Now we count the number of ways to arrange the $d_1$ $\alpha_1$'s, $d_2$ $\alpha_2$'s, etc amongst the $d$ dice. We'll do the same thing as before where we first pick $d_1$ dice amongst the $d$ dice, then we'll pick $d_2$ dice amongst the remaining $d-d_1$ dice, etc. Thus, the total number of ways ends up being, $$\prod_{i=1}^e {d-\sum_{j=1}^{i-1} d_i \choose d-d_i}.$$

Combining the probability from before and the number of arrangements, we have the following probability for rolling exactly $d_i$ $\alpha_i$'s for $i=1,\dots,e$: $$P\left(\bigcap_{i=1}^e X_{\alpha_i} = d_i\right) = \prod_{i=1}^e {d-\sum_{j=1}^{i-1} d_i \choose d-d_i} \cdot \left(\frac{1}{6}\right)^{\sum_{i=1}^e d_i} \cdot \left(\frac{5}{6}\right)^{n-\sum_{i=1}^e d_i}.$$

Then, to find the probability that at least $k$ dice are rolled for each $\alpha_i$, we just sum through the possibilities,

$$P(\bigcap_{i=1}^e Y_{\alpha_i}) = P\left(\bigcap_{i=1}^e X_{\alpha_i} \geq k\right) = \sum_{d_1,\dots,d_e \\ \sum_{i=1}^e d_i \leq n \\ d_i\geq k} \prod_{i=1}^e {d-\sum_{j=1}^{i-1} d_i \choose d-d_i} \cdot \left(\frac{1}{6}\right)^{\sum_{i=1}^e d_i} \cdot \left(\frac{5}{6}\right)^{n-\sum_{i=1}^e d_i},$$ where

$$\sum_{d_1,\dots,d_e \\ \sum_{i=1}^e d_i \leq n \\ d_i\geq k} := \sum_{d_1=k}^{n}\sum_{d_2=k}^{n-d_1}\dots\sum_{d_e=k}^{n-\sum_{i=1}^{e-1}d_i}$$

Now we have the probabilities we need to compute the equation that resulted from the inclusion-exclusion principle. Notice that the actual value rolled for the die doesn't change the probabilities, and thus, each probability in the sum is the same. Thus, for each sum, we only need to find the number of ways we can pick the events to intersect. Clearly, the first sum has 6 items we are summing. The second sum is based off of the number of ways to pick two dice values out of six, of which there are ${6 \choose 2}$ ways, so that sum has ${6 \choose 2}$ items to sum over. In general, the $i$th sum has ${6 \choose i}$ elements to sum over.
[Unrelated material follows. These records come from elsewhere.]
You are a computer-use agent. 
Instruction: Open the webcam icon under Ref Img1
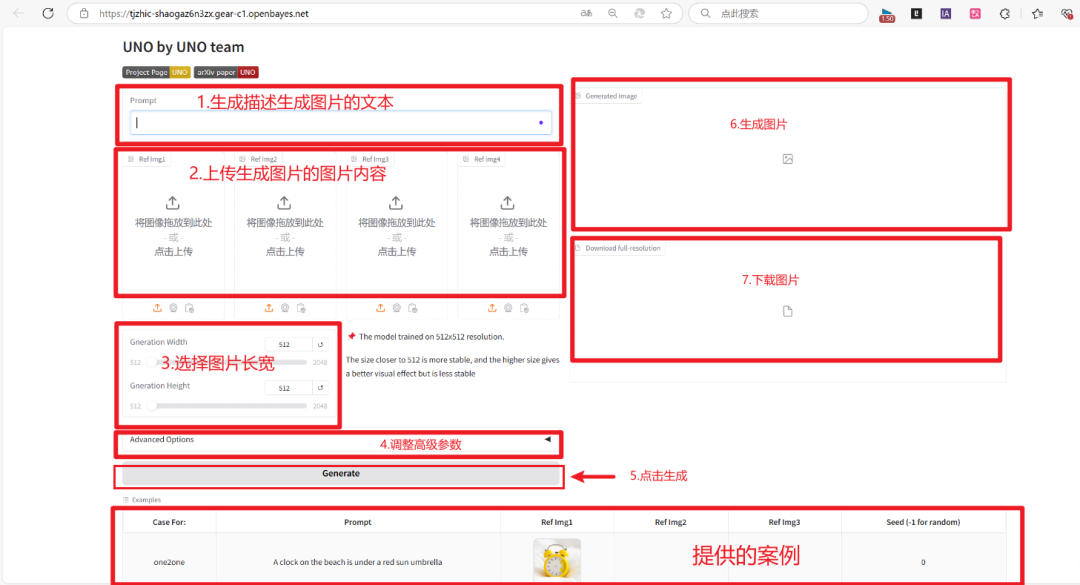172,308
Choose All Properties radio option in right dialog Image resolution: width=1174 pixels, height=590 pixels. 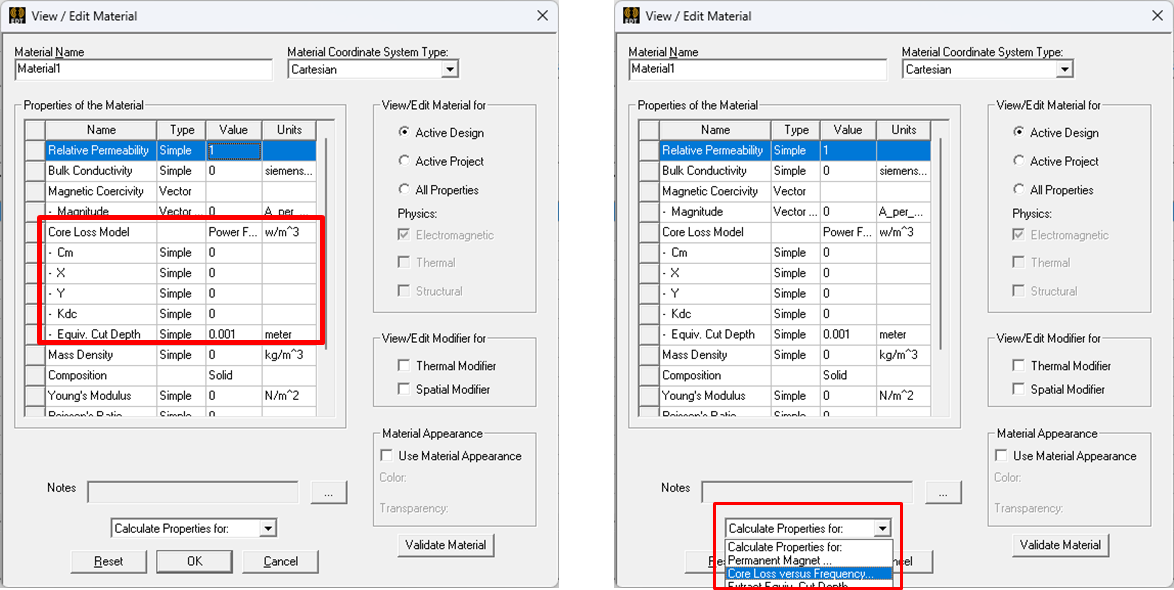(1019, 190)
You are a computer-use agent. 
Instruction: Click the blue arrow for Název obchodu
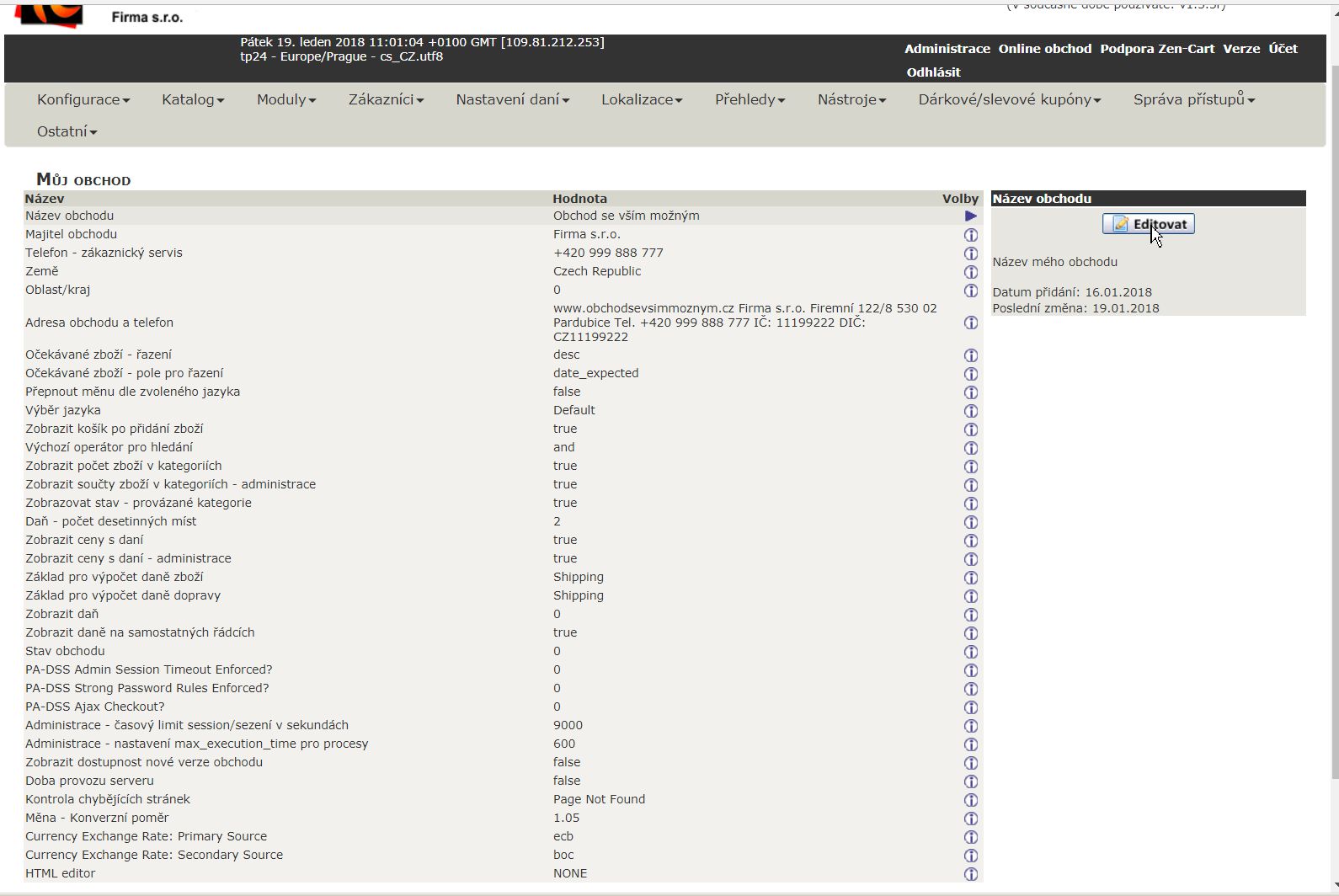(x=970, y=216)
Thus, our final formula is the following: $$P\left(\bigcup_{i=1}^6 X_i \geq k\right) =P\left(\bigcup_{i=1}^6 Y_i\right) =$$



$$\sum_{e=1}^6\left[ (-1)^{e+1}{6 \choose i}\sum_{d_1,\dots,d_e \\ \sum_{i=1}^e d_i \leq n \\ d_i\geq k}\left[ \left(\prod_{i=1}^e {d-\sum_{j=1}^{i-1} d_i \choose d-d_i}\right) \left(\frac{1}{6}\right)^{\sum_{i=1}^e d_i} \cdot \left(\frac{5}{6}\right)^{n-\sum_{i=1}^e d_i}\right]\right].$$

The formula is a bit nasty, but that's what we have. If anyone has any ideas on ways to simplify this mess, that would probably be helpful to both the OP and also interesting to myself.

Cheers!